- [WHAT IS BEING ASKED] The line that holds "Toggle the favorite" marks the start. Return it and each following line through the end of the data, unchanged.

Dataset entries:

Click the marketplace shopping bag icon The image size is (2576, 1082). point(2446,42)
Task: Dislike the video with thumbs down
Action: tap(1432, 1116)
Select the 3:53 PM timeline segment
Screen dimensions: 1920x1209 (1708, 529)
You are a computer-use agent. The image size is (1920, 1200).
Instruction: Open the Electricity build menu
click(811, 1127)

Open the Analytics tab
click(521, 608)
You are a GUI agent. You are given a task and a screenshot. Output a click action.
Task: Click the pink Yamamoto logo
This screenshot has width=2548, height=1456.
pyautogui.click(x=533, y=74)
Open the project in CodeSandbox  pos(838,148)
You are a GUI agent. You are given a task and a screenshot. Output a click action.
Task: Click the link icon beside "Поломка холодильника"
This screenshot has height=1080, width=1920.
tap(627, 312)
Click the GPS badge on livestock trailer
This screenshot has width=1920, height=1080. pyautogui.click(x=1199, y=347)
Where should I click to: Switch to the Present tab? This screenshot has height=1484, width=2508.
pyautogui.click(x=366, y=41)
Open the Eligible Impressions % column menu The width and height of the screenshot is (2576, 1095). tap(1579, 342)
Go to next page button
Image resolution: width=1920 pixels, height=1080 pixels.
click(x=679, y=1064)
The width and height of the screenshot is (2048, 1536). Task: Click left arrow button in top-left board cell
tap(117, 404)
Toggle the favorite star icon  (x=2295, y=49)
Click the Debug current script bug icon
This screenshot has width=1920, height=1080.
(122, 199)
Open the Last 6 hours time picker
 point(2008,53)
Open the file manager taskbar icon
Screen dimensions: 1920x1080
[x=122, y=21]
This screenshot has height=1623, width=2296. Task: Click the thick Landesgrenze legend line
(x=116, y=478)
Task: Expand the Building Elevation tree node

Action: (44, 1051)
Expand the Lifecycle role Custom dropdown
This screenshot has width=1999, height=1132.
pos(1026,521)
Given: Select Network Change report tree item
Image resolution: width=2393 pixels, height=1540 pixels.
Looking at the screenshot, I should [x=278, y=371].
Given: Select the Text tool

- [RESPONSE AREA]
Toggle the favorite star icon  (x=2295, y=49)
Click the Debug current script bug icon
This screenshot has width=1920, height=1080.
(122, 199)
Open the Last 6 hours time picker
 point(2008,53)
Open the file manager taskbar icon
Screen dimensions: 1920x1080
[x=122, y=21]
This screenshot has height=1623, width=2296. Task: Click the thick Landesgrenze legend line
(x=116, y=478)
Task: Expand the Building Elevation tree node

Action: (44, 1051)
Expand the Lifecycle role Custom dropdown
This screenshot has width=1999, height=1132.
pos(1026,521)
Given: Select Network Change report tree item
Image resolution: width=2393 pixels, height=1540 pixels.
Looking at the screenshot, I should [x=278, y=371].
Given: Select the Text tool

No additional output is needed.